From d81feeb0b255bd2260a3ef09f647f0a0043e5cfb Mon Sep 17 00:00:00 2001
From: xishui <42759595+Github3G@users.noreply.github.com>
Date: Thu, 3 Jun 2021 16:47:43 +0800
Subject: [PATCH] Create the original code address and question

---
 the original code address and question | 15 +++++++++++++++
 1 file changed, 15 insertions(+)
 create mode 100644 the original code address and question

diff --git a/the original code address and question b/the original code address and question
new file mode 100644
index 0000000..92c5057
--- /dev/null
+++ b/the original code address and question	
@@ -0,0 +1,15 @@
+https://github.com/irfanICMLL/structure_knowledge_distillation
+
+Q1: when the batch size is smaller (such as 8 or 4), the performance is drop a lot. so the author discover a new kind of distillation loss, which is more useful.

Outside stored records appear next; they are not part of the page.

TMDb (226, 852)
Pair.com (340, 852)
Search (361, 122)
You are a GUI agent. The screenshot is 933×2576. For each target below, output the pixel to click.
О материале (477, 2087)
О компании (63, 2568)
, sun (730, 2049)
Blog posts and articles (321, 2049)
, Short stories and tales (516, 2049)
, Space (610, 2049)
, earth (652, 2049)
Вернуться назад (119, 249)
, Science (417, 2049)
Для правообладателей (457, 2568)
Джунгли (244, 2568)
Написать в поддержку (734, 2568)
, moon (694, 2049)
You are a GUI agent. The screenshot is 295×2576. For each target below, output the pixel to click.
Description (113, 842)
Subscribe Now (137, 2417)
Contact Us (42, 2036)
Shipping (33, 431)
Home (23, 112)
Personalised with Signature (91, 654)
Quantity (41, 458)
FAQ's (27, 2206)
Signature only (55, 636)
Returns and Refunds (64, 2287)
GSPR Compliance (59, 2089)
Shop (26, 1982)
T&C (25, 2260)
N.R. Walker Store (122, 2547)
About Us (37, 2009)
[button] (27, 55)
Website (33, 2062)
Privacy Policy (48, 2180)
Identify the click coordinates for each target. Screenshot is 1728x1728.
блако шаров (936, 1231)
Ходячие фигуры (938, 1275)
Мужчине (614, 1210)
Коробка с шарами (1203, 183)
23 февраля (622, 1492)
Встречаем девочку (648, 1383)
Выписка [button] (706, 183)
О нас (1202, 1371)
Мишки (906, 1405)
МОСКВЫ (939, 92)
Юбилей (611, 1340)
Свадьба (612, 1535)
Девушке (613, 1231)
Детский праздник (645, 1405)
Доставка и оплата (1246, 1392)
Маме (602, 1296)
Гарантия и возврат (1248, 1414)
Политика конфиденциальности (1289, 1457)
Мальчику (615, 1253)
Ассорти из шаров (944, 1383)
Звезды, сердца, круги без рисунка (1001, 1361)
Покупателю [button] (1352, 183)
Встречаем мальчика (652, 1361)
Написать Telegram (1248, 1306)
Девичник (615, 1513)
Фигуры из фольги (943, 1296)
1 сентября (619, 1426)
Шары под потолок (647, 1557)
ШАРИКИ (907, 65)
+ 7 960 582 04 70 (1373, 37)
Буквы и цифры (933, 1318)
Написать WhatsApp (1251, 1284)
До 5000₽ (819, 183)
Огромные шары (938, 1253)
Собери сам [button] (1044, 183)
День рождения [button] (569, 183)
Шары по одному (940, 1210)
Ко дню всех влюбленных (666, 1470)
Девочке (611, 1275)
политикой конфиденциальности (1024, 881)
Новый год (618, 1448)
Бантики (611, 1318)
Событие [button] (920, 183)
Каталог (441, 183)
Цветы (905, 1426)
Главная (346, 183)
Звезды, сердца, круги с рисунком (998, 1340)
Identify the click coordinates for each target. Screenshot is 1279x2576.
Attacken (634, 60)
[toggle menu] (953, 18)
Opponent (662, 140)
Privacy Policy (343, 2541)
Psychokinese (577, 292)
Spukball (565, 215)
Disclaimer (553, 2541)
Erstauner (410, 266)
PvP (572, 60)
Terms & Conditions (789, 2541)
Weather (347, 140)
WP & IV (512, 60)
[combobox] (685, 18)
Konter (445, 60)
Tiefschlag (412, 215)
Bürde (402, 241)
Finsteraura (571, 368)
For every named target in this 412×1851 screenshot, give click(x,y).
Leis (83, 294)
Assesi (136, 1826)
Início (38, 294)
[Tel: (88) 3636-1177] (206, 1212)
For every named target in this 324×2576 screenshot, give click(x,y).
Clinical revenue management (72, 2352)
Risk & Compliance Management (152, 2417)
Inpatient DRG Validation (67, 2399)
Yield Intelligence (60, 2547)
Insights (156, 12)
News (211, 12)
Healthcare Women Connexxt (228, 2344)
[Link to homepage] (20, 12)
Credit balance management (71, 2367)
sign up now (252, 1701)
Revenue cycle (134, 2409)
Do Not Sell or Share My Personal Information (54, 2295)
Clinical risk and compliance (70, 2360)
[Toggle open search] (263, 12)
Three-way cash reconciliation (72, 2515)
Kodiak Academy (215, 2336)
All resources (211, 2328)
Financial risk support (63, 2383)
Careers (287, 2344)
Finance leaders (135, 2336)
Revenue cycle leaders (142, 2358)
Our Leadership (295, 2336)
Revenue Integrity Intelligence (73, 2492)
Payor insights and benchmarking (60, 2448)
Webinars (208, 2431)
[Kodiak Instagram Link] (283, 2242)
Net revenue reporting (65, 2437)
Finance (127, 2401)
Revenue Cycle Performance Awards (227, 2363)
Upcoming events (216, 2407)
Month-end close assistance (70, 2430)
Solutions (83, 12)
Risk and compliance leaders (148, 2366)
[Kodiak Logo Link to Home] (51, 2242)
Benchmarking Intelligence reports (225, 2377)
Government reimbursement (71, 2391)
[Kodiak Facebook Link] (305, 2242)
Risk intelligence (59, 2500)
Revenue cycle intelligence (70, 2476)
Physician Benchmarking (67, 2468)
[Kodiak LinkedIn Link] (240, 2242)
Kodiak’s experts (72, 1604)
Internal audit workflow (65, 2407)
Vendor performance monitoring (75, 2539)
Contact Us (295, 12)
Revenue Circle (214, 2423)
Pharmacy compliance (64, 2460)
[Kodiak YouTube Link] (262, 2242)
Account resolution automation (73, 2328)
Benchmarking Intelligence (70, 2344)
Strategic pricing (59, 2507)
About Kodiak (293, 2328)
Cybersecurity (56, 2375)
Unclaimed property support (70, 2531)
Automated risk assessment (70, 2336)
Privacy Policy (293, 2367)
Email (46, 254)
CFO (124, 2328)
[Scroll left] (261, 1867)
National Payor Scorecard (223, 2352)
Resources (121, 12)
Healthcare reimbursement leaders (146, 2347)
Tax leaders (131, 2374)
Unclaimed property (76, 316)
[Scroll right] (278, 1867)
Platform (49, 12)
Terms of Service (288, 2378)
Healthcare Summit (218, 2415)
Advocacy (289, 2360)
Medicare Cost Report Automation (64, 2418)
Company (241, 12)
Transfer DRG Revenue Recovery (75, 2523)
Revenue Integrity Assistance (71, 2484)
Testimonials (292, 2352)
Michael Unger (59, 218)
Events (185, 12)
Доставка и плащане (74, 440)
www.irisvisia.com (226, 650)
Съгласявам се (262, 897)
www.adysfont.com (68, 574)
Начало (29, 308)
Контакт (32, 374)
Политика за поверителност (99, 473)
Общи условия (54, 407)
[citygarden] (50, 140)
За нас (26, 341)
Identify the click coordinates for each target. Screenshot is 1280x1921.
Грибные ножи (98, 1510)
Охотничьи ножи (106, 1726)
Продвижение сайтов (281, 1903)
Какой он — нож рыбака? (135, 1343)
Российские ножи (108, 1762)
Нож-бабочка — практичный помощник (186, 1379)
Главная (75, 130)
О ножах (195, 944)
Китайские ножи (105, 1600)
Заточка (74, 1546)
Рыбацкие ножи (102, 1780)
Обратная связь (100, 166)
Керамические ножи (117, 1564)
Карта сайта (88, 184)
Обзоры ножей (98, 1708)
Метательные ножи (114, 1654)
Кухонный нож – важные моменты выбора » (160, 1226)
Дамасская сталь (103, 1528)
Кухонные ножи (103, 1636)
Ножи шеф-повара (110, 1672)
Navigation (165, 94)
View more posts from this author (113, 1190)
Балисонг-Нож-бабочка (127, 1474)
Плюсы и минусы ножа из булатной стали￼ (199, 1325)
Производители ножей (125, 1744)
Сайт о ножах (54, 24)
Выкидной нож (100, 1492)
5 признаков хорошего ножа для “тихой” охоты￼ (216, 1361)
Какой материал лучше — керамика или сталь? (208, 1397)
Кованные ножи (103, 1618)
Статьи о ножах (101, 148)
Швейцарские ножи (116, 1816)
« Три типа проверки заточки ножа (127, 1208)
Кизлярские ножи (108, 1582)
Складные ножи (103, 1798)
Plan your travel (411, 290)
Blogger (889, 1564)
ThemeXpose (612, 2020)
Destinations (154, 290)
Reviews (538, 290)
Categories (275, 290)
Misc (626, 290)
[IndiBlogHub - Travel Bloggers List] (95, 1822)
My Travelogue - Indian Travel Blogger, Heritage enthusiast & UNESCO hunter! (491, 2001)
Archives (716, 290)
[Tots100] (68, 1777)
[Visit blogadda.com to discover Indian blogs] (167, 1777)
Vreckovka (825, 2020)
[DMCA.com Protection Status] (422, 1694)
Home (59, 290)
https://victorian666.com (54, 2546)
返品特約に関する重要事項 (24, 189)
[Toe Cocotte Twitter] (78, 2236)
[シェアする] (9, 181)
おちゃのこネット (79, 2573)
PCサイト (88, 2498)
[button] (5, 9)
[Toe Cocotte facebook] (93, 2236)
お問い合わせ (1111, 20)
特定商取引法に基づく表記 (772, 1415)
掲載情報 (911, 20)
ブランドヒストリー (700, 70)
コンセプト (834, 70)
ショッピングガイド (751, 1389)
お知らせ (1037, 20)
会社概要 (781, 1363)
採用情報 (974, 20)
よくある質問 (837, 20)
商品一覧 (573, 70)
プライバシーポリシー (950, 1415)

+A1：https://arxiv.org/abs/2011.13256. Channel-wise Distillation for Semantic Segmentation
+
+Q2: Table 2 shows it performs best when beta=2x2.
+But in run_train_val.sh, pool-scale is 0.5, thus finally in CriterionPairWiseforWholeFeatAfterPool, the patch size is half of the original feature map size, not 2x2.
+A2: this question is not be answered.
+
+Q3: why structure knowledge distillation is effective and how it can be used for regression tasks? How to choose the intermediate feature maps for pair-wise distillation?
+A3: it considers the correlation among pixel. If the unary part is hard to learn or can not be trained effectively, employing the structure KD will help training. I tend to choose some deeper features. Because abstract semantics makes sense. 
+Besides, the spatial size is smaller which is more efficient.
+
+Q4: paper use average pooling not max pooling.
+A4: max pooling can achieve better performance.